TERSELIP di tengah isu dugaan cabul oknum Kabid Dinas PU yang juga Ketua
KNPI KK, peristiwa itu tak mendapat perhatian umum. Padahal, kejadiannya bisa
menjadi salah satu indikator bagaimana pemerintahan di Pemkab Bolmong
digulirkan serta--yang tak kurang--perilaku dan budaya ASN di daerah ini.
D Hotel Sutan Raja Kotamobagu, Selasa, 6
Desember 2016, Bupati Bolmong, Adrianus Nixon Watung, membuka FGD RPJMD
2017-2022. Sebab banyak di antara hadirin, para pimpinan SKPD dan staf, hanya
sibuk bermain ponsel dan tak menyimak sambutan yang disampaikan, tulis totabuan.co (http://totabuan.co/2016/12/merasa-tak-dihargai-pj-bupati-bolmong-tinggalkan-rapat/),
Bupati marah besar. Saking marahnya, dia bahkan segera meninggalkan tempat.
Situs berita itu menulis pula, dari 32
SKPD, 12 pimpinannya mangkir dari FGD. Akan halnya kemarahan Bupati, dikutiplah
Sekretaris Bappeda, Renti Mokoginta, yang menukil pernyataan orang nomor satu
Pemkab ini, bahwa, ''Ndak ada guna kita
baca sambutan sementara ngoni ndak perhatikan.''
Bila benar Bupati mengeluarkan perkataan
seperti itu sebelum mengakhiri sambutannya dan meninggalkan tempat
berlangsungnya acara, dia menambah daftar panjang prestasi lucu-lucunya sejak
dilantik memimpin (sementara) Bolmong, Rabu, 20 Juli 2016. Bupati, maraju dang? Somo menyerah?

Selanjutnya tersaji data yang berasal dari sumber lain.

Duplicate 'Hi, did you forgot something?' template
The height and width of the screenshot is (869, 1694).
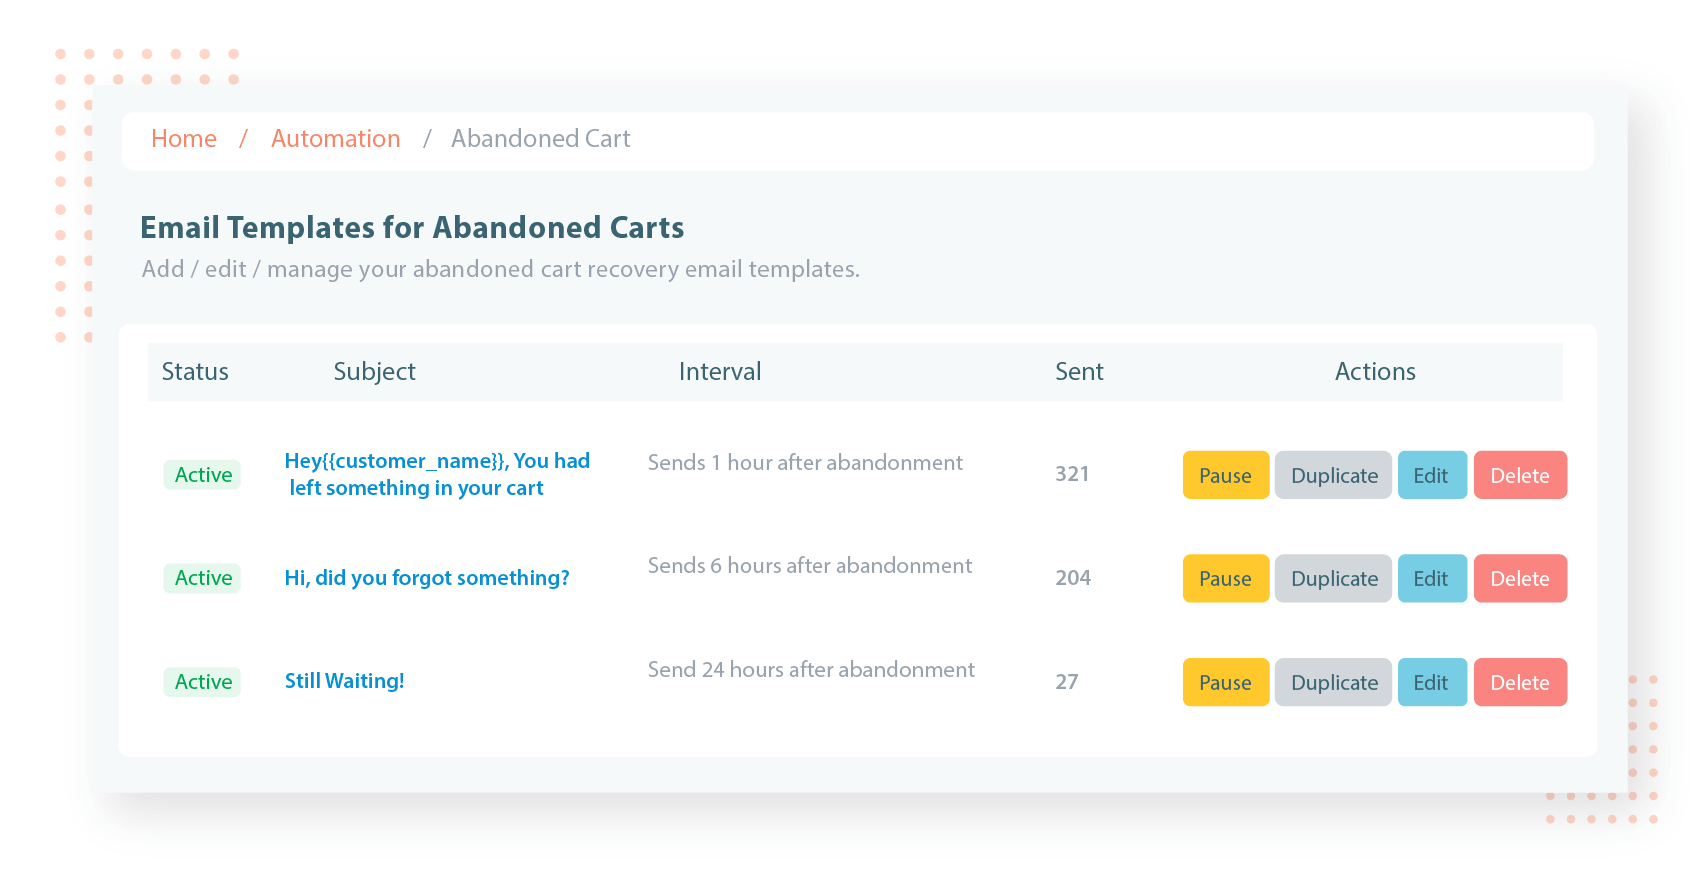1334,578
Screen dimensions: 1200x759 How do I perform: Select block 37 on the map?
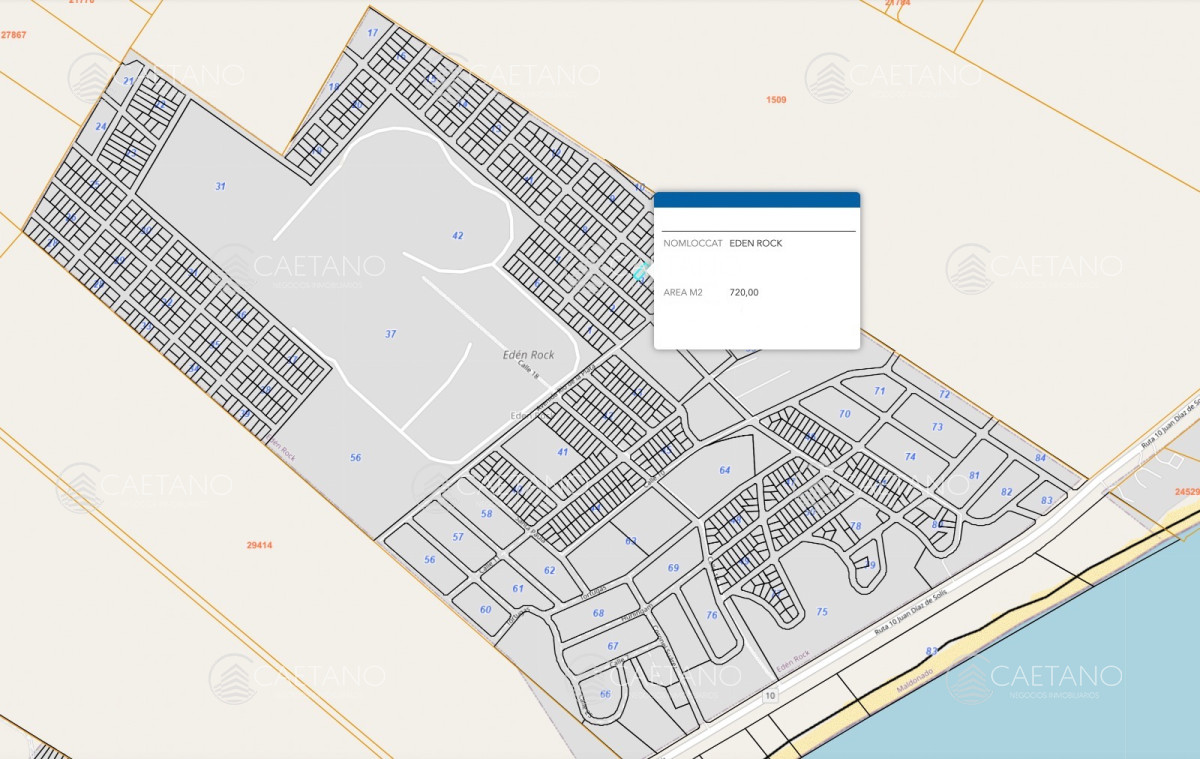(390, 334)
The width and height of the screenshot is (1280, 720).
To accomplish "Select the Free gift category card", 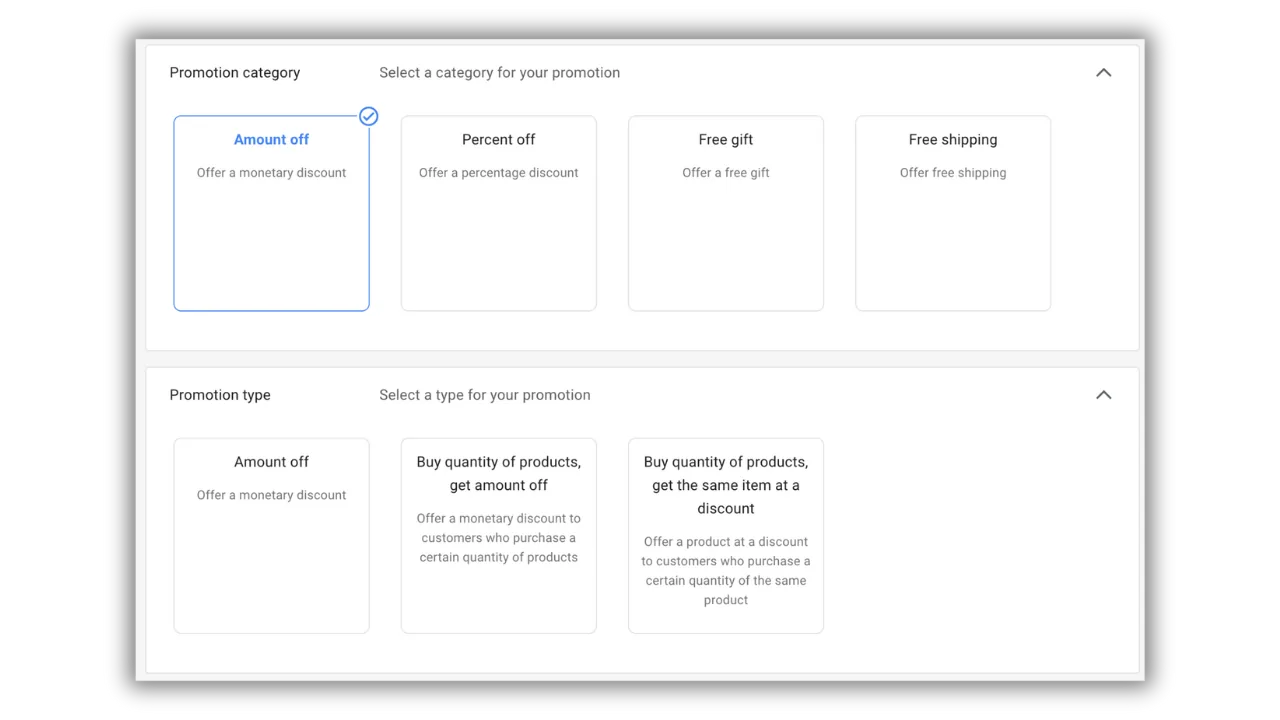I will 726,213.
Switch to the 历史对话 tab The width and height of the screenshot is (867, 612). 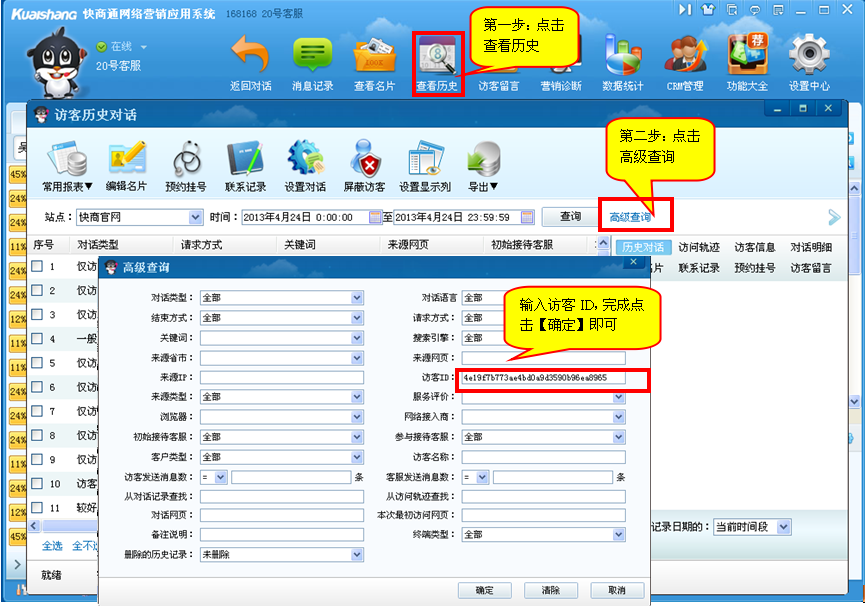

Peristiwa pertama yang pantas diberi senyum
lebar adalah saat Bupati Watung mencabut izin operasi perusahaan yang
mengembangkan kelapa genjah di wilayah Tiberias, PT Melisa Sejahtera. Tindakan
ini diambil, tulis pilarsulut.com,
Kamis, 15 September 2016 (http://www.pilarsulut.com/2016/09/bupati-bolmong-hentikan-aktifitas-pt-melisa-sejahtera-sementara/),
karena desakan warga yang dilakukan dengan menutup akses jalan di Trans
Sulawesi.
Yang patut membuat terbahak adalah
pernyataan Asisten I Pemkab Bolmong, Chris Kamasaan, sebagaimana dikutip Media Sulut, Selasa, 15 November 2016 (http://mediasulut.co/detailpost/warga-poigar-serang-bupati-bolmong),
yang menjadikan keamanan sebagai alasan. Menurut Kamasaan, ''Saat Bupati menuju
Manado, dihadang oleh ratusan warga Poigar. Saat itu jalan trans diblokade warga
selama lima jam. Bupati sudah terjepit, jadi mau tidak mau Bupati mengambil
sikap mencabut izin PT Malisa Sejahtera.''
Gampang benar mencabut izin perusahaan yang
sudah menempuh jalan panjang agar legalitas investasinya terjamin. Cilaka betul
nasib duit miliaran yang ditanamkan di Bolmong, karena mudah diombang-ambing
semata karena Bupati punya urusan di Manado dan tertahan unjuk rasa sejumlah
orang yang kebenarannya masih tanya-tanda. Apa sulitnya meminta polisi
membubarkan paksa aksi yang sudah mengganggu kepentingan umum dan mengancam
stabilitas daerah?
Dengan Bupati mudah tunduk pada tekanan
massa, investasi yang digembar-gemborkan bakal ditarik deras ke Bolmong
akhirnya ''omdo'' saja. Alih-alih efisien, efektif, dan tepat sasaran,
urusannya malah cuma menambah panjang daftar biaya dengan berputar-putar dari
satu gugatan melawan gugatan yang lain.
Kejadian kedua yang membuat saya terkekeh
adalah terlibatnya beberapa orang non pemerintah (terutama aktivis tak jelas
dan ''konon katanya'' staf khusus Bupati) dalam proses penyusunan RKA Bolmong
2017, pekan pertama dan kedua November 2016. Saya ingat persis peristiwa ini
karena keterlibatan salah satu oknum ''liar'' itu bahkan lalu-lalang jadi
status fb.
RKA
merupakan turunan kesekian RPJPD dan RPJMD yang disusun oleh TAPD.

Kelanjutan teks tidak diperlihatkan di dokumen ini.